▶ **Data to use**:
··········

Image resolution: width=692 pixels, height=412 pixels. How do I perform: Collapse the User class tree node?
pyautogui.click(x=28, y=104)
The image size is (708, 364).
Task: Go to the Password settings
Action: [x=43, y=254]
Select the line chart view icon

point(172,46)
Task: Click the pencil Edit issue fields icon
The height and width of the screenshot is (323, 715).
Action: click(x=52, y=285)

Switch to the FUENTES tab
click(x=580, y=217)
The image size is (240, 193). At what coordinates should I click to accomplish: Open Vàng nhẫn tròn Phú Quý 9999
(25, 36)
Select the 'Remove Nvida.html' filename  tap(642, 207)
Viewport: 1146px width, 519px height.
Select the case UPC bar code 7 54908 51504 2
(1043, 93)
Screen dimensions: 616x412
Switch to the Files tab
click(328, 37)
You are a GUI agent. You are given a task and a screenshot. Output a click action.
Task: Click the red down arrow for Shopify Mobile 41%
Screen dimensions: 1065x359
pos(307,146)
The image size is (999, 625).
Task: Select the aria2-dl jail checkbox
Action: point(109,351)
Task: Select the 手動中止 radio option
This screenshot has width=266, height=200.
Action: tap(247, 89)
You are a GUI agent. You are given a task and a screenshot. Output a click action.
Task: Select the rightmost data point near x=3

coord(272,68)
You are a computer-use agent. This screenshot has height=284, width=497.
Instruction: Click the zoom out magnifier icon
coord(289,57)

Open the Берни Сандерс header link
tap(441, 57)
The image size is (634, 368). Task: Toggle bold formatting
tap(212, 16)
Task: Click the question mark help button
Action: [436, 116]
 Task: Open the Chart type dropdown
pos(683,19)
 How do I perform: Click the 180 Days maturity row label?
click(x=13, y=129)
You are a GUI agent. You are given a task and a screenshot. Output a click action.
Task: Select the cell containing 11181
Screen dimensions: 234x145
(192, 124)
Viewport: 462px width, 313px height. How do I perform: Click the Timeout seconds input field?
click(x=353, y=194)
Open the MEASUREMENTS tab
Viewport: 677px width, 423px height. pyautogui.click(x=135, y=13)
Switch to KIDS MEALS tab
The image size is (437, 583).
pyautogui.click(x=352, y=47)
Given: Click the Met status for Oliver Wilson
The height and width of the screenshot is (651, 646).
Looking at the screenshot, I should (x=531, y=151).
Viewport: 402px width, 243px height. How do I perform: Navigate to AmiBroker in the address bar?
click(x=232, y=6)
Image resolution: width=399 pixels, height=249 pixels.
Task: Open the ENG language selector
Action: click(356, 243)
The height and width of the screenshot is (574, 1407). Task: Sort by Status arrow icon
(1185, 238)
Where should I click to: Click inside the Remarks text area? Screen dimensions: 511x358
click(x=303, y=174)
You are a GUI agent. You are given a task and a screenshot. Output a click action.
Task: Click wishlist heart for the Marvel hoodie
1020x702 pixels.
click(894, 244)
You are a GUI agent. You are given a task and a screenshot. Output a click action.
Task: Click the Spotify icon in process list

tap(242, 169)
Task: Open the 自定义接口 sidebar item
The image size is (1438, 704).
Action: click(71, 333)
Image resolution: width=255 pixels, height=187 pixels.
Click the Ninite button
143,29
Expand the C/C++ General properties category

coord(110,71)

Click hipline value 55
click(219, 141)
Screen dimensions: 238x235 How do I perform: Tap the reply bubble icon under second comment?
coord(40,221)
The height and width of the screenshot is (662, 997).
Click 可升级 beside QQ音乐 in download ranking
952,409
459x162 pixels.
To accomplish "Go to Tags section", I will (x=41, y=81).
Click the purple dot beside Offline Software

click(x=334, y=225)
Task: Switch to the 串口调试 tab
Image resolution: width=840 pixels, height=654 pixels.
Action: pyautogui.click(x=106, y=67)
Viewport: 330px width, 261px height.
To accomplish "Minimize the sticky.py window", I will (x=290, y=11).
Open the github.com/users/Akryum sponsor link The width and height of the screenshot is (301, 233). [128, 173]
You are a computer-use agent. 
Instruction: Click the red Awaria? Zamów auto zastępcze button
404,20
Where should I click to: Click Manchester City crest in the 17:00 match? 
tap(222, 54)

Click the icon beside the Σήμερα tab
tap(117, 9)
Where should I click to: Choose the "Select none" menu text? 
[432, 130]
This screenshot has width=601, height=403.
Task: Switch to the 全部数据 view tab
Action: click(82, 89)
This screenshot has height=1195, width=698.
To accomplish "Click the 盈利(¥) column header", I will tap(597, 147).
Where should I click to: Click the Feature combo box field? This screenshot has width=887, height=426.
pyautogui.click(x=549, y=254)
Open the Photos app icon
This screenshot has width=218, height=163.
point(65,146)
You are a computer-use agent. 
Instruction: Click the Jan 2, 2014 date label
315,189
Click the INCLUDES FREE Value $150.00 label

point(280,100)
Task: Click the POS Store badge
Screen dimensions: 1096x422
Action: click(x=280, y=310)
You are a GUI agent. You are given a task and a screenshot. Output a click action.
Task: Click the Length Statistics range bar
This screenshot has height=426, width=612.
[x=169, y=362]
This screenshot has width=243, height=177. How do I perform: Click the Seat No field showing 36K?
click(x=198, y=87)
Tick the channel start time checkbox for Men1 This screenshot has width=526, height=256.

··········

▶ **Instructions for the task**:
Copy each entry exactly, with nothing added or dropped.

▶ **Response area**:
Image resolution: width=692 pixels, height=412 pixels. How do I perform: Collapse the User class tree node?
pyautogui.click(x=28, y=104)
The image size is (708, 364).
Task: Go to the Password settings
Action: [x=43, y=254]
Select the line chart view icon

point(172,46)
Task: Click the pencil Edit issue fields icon
The height and width of the screenshot is (323, 715).
Action: click(x=52, y=285)

Switch to the FUENTES tab
click(x=580, y=217)
The image size is (240, 193). At what coordinates should I click to accomplish: Open Vàng nhẫn tròn Phú Quý 9999
(25, 36)
Select the 'Remove Nvida.html' filename  tap(642, 207)
Viewport: 1146px width, 519px height.
Select the case UPC bar code 7 54908 51504 2
(1043, 93)
Screen dimensions: 616x412
Switch to the Files tab
click(328, 37)
You are a GUI agent. You are given a task and a screenshot. Output a click action.
Task: Click the red down arrow for Shopify Mobile 41%
Screen dimensions: 1065x359
pos(307,146)
The image size is (999, 625).
Task: Select the aria2-dl jail checkbox
Action: point(109,351)
Task: Select the 手動中止 radio option
This screenshot has width=266, height=200.
Action: tap(247, 89)
You are a GUI agent. You are given a task and a screenshot. Output a click action.
Task: Select the rightmost data point near x=3

coord(272,68)
You are a computer-use agent. This screenshot has height=284, width=497.
Instruction: Click the zoom out magnifier icon
coord(289,57)

Open the Берни Сандерс header link
tap(441, 57)
The image size is (634, 368). Task: Toggle bold formatting
tap(212, 16)
Task: Click the question mark help button
Action: [436, 116]
 Task: Open the Chart type dropdown
pos(683,19)
 How do I perform: Click the 180 Days maturity row label?
click(x=13, y=129)
You are a GUI agent. You are given a task and a screenshot. Output a click action.
Task: Select the cell containing 11181
Screen dimensions: 234x145
(192, 124)
Viewport: 462px width, 313px height. How do I perform: Click the Timeout seconds input field?
click(x=353, y=194)
Open the MEASUREMENTS tab
Viewport: 677px width, 423px height. pyautogui.click(x=135, y=13)
Switch to KIDS MEALS tab
The image size is (437, 583).
pyautogui.click(x=352, y=47)
Given: Click the Met status for Oliver Wilson
The height and width of the screenshot is (651, 646).
Looking at the screenshot, I should (x=531, y=151).
Viewport: 402px width, 243px height. How do I perform: Navigate to AmiBroker in the address bar?
click(x=232, y=6)
Image resolution: width=399 pixels, height=249 pixels.
Task: Open the ENG language selector
Action: click(356, 243)
The height and width of the screenshot is (574, 1407). Task: Sort by Status arrow icon
(1185, 238)
Where should I click to: Click inside the Remarks text area? Screen dimensions: 511x358
click(x=303, y=174)
You are a GUI agent. You are given a task and a screenshot. Output a click action.
Task: Click wishlist heart for the Marvel hoodie
1020x702 pixels.
click(894, 244)
You are a GUI agent. You are given a task and a screenshot. Output a click action.
Task: Click the Spotify icon in process list

tap(242, 169)
Task: Open the 自定义接口 sidebar item
The image size is (1438, 704).
Action: click(71, 333)
Image resolution: width=255 pixels, height=187 pixels.
Click the Ninite button
143,29
Expand the C/C++ General properties category

coord(110,71)

Click hipline value 55
click(219, 141)
Screen dimensions: 238x235 How do I perform: Tap the reply bubble icon under second comment?
coord(40,221)
The height and width of the screenshot is (662, 997).
Click 可升级 beside QQ音乐 in download ranking
952,409
459x162 pixels.
To accomplish "Go to Tags section", I will (x=41, y=81).
Click the purple dot beside Offline Software

click(x=334, y=225)
Task: Switch to the 串口调试 tab
Image resolution: width=840 pixels, height=654 pixels.
Action: pyautogui.click(x=106, y=67)
Viewport: 330px width, 261px height.
To accomplish "Minimize the sticky.py window", I will (x=290, y=11).
Open the github.com/users/Akryum sponsor link The width and height of the screenshot is (301, 233). [128, 173]
You are a computer-use agent. 
Instruction: Click the red Awaria? Zamów auto zastępcze button
404,20
Where should I click to: Click Manchester City crest in the 17:00 match? 
tap(222, 54)

Click the icon beside the Σήμερα tab
tap(117, 9)
Where should I click to: Choose the "Select none" menu text? 
[432, 130]
This screenshot has width=601, height=403.
Task: Switch to the 全部数据 view tab
Action: click(82, 89)
This screenshot has height=1195, width=698.
To accomplish "Click the 盈利(¥) column header", I will tap(597, 147).
Where should I click to: Click the Feature combo box field? This screenshot has width=887, height=426.
pyautogui.click(x=549, y=254)
Open the Photos app icon
This screenshot has width=218, height=163.
point(65,146)
You are a computer-use agent. 
Instruction: Click the Jan 2, 2014 date label
315,189
Click the INCLUDES FREE Value $150.00 label

point(280,100)
Task: Click the POS Store badge
Screen dimensions: 1096x422
Action: click(x=280, y=310)
You are a GUI agent. You are given a task and a screenshot. Output a click action.
Task: Click the Length Statistics range bar
This screenshot has height=426, width=612.
[x=169, y=362]
This screenshot has width=243, height=177. How do I perform: Click the Seat No field showing 36K?
click(x=198, y=87)
Tick the channel start time checkbox for Men1 This screenshot has width=526, height=256.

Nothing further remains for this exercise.